Working data below:
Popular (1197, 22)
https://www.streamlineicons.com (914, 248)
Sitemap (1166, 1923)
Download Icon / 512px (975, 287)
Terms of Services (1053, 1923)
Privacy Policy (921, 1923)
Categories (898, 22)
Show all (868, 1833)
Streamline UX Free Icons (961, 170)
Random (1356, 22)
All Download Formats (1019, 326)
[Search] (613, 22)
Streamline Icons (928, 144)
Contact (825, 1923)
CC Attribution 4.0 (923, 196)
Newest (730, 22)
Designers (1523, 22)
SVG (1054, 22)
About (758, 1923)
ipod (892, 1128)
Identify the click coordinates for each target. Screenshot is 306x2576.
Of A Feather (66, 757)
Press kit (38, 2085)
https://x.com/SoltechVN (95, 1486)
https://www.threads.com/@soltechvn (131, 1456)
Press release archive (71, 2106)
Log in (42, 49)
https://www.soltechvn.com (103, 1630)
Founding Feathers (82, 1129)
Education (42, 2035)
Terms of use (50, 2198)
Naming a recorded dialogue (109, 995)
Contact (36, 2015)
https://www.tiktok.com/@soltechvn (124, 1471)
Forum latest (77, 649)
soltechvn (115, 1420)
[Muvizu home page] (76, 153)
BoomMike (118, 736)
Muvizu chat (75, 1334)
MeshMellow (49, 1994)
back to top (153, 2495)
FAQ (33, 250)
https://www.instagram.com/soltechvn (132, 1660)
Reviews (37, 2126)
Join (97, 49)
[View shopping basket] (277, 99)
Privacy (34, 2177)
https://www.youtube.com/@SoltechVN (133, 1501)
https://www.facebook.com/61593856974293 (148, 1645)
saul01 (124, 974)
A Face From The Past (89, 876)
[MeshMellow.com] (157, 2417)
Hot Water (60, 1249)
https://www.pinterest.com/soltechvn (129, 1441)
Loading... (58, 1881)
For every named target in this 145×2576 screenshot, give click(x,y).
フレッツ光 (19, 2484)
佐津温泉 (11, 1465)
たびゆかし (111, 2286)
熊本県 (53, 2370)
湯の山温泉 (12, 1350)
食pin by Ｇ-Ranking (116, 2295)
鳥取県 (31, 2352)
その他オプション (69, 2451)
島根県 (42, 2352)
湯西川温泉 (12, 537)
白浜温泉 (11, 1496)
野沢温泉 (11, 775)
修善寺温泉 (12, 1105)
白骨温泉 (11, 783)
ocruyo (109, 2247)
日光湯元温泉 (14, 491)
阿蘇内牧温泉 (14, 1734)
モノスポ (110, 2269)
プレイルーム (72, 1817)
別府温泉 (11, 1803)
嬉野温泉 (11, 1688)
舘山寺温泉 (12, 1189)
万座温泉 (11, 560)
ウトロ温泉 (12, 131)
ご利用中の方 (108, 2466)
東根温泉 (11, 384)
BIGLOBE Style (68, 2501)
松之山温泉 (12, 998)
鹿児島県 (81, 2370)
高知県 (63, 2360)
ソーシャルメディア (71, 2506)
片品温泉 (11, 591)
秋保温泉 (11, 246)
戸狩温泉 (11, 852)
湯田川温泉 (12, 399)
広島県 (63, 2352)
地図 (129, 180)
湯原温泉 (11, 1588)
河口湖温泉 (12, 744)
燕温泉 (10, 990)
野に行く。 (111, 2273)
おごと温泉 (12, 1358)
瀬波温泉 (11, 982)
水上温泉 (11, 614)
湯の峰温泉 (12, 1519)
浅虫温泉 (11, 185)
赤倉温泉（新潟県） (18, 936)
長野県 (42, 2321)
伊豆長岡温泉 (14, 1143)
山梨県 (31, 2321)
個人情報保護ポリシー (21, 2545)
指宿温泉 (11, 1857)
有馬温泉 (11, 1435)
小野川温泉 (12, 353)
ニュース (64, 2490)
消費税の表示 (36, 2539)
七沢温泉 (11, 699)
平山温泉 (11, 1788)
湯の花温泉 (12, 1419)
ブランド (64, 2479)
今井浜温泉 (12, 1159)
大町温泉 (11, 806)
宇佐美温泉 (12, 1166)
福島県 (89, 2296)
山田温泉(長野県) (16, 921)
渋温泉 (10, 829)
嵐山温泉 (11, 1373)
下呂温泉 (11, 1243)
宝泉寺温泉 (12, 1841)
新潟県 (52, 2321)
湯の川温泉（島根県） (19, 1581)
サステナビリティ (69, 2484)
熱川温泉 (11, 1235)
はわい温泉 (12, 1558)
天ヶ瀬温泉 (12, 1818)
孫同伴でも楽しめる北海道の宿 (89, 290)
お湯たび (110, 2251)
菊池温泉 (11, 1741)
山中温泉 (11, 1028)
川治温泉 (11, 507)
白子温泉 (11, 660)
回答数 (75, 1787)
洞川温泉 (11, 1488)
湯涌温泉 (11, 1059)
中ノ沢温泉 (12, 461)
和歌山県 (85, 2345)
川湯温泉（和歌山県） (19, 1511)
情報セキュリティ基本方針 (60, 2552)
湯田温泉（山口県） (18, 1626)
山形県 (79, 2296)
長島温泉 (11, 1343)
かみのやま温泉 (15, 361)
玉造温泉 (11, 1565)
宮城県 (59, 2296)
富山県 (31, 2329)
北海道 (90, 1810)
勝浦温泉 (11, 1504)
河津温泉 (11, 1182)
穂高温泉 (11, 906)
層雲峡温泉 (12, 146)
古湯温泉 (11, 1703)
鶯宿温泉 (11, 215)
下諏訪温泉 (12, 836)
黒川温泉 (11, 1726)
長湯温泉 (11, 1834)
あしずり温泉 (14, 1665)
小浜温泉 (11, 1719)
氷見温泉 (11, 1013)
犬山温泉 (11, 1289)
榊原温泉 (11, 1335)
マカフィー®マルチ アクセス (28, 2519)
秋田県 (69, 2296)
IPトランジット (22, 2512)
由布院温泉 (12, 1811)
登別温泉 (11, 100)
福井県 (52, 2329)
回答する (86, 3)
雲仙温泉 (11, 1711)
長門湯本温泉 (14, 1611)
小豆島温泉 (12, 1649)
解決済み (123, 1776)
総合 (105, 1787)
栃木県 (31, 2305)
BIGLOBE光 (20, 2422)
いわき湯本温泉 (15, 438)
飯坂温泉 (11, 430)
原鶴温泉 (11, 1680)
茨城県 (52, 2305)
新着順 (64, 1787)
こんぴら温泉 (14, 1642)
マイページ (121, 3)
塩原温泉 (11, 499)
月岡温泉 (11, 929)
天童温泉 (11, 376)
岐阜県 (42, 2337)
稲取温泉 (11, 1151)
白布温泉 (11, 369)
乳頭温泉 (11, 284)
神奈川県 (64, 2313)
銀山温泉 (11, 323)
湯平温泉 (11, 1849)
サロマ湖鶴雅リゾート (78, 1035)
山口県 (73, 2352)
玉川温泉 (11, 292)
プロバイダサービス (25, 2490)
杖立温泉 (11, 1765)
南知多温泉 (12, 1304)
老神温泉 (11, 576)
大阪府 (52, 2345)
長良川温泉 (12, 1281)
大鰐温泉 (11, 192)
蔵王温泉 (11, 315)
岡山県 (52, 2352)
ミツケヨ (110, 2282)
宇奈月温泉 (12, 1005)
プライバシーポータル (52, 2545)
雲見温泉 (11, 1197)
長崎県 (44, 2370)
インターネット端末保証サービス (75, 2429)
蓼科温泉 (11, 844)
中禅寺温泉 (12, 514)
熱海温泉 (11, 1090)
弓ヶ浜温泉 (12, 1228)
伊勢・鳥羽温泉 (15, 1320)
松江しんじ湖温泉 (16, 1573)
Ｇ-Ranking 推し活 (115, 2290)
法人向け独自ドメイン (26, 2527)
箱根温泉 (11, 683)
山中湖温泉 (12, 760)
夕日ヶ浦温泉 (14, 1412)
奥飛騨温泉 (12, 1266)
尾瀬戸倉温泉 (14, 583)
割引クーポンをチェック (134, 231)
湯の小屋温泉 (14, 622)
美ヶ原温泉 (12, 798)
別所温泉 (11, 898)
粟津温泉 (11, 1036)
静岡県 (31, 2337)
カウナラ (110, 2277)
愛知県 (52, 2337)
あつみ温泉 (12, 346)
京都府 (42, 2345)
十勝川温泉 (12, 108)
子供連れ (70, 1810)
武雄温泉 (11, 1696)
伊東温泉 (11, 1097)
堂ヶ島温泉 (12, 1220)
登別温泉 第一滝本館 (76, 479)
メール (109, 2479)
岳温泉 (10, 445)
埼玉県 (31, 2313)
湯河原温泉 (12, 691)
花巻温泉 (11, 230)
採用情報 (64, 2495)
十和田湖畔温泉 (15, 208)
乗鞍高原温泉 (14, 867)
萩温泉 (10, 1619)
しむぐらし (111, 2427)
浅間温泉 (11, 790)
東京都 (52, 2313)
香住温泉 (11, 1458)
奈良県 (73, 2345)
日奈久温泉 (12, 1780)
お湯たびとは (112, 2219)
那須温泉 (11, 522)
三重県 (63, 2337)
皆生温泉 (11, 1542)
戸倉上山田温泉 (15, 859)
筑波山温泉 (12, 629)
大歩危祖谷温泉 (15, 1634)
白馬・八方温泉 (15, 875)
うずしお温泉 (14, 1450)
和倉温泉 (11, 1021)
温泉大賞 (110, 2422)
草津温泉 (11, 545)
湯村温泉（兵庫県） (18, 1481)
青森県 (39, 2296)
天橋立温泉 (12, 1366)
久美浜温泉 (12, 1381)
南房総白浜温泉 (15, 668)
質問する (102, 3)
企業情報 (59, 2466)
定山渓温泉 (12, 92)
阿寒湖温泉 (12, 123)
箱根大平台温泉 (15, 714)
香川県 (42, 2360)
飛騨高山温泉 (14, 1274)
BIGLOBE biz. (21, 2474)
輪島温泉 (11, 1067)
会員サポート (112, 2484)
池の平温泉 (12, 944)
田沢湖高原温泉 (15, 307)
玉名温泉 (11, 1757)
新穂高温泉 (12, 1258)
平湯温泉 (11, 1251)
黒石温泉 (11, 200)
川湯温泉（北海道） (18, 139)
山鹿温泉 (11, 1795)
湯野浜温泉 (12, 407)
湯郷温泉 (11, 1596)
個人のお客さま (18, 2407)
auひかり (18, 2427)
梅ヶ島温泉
End of Working data.
In the entries above, find the line with "杖立温泉 (11, 1765)" and the line with "熱海温泉 (11, 1090)", then restate word for word both of them and every line between, with nothing more.

§ Problem solution:
杖立温泉 (11, 1765)
南知多温泉 (12, 1304)
老神温泉 (11, 576)
大阪府 (52, 2345)
長良川温泉 (12, 1281)
大鰐温泉 (11, 192)
蔵王温泉 (11, 315)
岡山県 (52, 2352)
ミツケヨ (110, 2282)
宇奈月温泉 (12, 1005)
プライバシーポータル (52, 2545)
雲見温泉 (11, 1197)
長崎県 (44, 2370)
インターネット端末保証サービス (75, 2429)
蓼科温泉 (11, 844)
中禅寺温泉 (12, 514)
熱海温泉 (11, 1090)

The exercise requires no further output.